*** Opening of Data for the task ***
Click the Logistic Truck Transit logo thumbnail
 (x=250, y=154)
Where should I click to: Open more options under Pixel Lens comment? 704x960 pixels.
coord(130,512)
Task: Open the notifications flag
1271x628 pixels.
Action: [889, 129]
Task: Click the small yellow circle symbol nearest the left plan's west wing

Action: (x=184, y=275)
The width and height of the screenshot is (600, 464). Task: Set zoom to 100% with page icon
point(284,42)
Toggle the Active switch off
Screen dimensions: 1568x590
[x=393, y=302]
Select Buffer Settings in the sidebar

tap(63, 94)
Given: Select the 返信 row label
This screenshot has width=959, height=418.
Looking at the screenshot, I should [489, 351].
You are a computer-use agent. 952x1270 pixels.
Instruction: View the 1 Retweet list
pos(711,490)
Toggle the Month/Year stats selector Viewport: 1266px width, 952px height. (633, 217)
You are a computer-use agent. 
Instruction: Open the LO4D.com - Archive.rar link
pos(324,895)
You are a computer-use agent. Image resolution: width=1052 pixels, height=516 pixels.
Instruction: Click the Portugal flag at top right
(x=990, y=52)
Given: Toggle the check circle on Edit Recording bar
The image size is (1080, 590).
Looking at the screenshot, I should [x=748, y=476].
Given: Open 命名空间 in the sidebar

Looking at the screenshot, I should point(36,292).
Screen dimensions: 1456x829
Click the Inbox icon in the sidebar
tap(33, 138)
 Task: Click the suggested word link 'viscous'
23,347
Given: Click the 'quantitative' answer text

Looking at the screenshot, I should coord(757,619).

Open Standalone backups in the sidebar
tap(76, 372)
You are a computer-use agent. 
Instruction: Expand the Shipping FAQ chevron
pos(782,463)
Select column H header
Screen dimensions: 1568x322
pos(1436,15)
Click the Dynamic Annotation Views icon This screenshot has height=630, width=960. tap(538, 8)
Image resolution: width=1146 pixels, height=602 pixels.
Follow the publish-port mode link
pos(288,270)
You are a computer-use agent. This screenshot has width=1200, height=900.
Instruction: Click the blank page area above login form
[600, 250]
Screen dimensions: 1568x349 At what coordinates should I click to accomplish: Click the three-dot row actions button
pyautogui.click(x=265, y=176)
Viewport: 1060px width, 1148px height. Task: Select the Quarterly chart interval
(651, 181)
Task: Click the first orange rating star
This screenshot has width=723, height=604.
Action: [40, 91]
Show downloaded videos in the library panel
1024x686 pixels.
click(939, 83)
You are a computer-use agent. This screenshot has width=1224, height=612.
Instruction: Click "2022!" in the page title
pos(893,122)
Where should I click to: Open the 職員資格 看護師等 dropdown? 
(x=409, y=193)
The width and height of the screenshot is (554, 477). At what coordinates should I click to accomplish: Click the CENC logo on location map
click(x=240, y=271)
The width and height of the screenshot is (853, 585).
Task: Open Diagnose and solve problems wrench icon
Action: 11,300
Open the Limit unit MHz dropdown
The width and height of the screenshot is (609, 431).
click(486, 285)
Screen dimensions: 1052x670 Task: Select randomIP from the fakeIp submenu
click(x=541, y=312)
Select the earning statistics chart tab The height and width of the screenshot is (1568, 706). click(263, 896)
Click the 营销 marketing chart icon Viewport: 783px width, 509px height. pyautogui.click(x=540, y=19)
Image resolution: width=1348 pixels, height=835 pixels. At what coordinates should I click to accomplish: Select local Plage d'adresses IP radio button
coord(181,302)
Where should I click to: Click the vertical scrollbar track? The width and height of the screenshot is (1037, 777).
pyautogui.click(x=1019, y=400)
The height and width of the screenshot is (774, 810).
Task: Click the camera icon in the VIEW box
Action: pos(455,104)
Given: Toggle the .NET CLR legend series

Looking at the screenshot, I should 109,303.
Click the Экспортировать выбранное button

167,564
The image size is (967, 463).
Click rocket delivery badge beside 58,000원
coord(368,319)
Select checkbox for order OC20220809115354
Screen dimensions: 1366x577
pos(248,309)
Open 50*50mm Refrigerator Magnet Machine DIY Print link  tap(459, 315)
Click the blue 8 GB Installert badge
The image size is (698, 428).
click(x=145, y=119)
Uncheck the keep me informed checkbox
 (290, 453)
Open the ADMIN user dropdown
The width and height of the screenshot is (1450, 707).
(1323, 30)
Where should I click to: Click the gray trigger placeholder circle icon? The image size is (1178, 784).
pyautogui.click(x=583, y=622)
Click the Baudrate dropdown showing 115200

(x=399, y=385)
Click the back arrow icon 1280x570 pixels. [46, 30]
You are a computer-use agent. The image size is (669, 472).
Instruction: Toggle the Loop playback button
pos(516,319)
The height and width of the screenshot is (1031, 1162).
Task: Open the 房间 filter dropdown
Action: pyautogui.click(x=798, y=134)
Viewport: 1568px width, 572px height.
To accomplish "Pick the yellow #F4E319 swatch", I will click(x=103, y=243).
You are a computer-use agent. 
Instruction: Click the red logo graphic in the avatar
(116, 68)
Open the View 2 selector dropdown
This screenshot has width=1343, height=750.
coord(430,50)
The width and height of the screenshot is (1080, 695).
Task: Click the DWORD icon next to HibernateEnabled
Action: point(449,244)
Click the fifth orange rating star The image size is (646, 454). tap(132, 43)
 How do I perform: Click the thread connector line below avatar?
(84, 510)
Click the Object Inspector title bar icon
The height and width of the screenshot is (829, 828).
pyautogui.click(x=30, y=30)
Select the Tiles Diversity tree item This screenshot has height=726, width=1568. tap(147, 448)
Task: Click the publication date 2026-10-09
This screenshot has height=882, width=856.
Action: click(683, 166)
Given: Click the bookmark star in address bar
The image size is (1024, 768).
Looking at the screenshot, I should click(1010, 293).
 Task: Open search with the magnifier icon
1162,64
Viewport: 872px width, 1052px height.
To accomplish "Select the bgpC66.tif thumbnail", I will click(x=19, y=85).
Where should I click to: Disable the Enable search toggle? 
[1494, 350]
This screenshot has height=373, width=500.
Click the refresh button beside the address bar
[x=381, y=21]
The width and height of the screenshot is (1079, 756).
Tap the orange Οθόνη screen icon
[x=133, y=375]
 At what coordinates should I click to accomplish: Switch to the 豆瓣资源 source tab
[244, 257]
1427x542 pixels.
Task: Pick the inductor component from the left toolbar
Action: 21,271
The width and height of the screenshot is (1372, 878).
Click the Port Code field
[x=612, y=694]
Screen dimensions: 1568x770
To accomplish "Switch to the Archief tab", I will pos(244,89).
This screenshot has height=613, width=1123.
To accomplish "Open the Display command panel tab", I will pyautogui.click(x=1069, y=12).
*** Close of Data for the task ***
Look for "rating" in each line of the material, then copy the lines where it is found.

- _Exercise answer_:
Task: Click the first orange rating star
Click the fifth orange rating star The image size is (646, 454). tap(132, 43)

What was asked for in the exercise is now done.